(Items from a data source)
______

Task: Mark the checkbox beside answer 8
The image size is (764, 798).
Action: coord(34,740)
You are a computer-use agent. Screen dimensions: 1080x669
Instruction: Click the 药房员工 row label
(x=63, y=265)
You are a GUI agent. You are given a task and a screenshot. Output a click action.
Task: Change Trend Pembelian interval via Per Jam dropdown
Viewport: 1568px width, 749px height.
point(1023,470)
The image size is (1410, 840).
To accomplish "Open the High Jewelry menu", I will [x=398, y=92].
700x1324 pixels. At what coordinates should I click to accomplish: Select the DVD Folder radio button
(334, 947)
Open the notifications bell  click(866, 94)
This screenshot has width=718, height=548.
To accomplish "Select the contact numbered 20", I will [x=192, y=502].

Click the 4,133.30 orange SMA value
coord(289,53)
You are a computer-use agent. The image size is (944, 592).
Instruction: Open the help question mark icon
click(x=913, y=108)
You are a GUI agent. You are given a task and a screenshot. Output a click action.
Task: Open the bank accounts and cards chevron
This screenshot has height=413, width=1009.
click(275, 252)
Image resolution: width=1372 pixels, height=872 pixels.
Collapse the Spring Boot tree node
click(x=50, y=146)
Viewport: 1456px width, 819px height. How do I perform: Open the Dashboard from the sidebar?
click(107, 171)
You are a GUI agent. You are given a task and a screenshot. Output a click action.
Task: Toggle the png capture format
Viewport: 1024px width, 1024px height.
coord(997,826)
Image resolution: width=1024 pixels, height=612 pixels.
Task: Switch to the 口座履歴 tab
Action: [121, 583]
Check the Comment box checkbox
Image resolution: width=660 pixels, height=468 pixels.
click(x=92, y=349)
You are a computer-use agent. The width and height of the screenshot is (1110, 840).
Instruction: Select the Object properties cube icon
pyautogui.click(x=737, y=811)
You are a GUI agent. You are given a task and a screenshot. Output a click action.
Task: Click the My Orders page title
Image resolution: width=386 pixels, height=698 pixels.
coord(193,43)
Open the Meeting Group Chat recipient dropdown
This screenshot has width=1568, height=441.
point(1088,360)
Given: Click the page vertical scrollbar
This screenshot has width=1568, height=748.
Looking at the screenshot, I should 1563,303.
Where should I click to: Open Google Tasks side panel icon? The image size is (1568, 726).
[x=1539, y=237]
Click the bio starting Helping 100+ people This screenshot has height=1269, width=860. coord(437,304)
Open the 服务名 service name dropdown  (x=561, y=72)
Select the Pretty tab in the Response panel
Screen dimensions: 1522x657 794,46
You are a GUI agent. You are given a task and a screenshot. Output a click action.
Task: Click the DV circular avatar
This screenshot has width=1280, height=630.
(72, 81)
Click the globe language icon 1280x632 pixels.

______

[WHAT YOU HAVE TO DO]
Output the lines of the listing above without changes, starting at the line that contains "Given: Click the page vertical scrollbar" and continuing through the final line of the listing.

[RESPONSE TO THE TASK]
Given: Click the page vertical scrollbar
This screenshot has width=1568, height=748.
Looking at the screenshot, I should 1563,303.
Where should I click to: Open Google Tasks side panel icon? The image size is (1568, 726).
[x=1539, y=237]
Click the bio starting Helping 100+ people This screenshot has height=1269, width=860. coord(437,304)
Open the 服务名 service name dropdown  (x=561, y=72)
Select the Pretty tab in the Response panel
Screen dimensions: 1522x657 794,46
You are a GUI agent. You are given a task and a screenshot. Output a click action.
Task: Click the DV circular avatar
This screenshot has width=1280, height=630.
(72, 81)
Click the globe language icon 1280x632 pixels.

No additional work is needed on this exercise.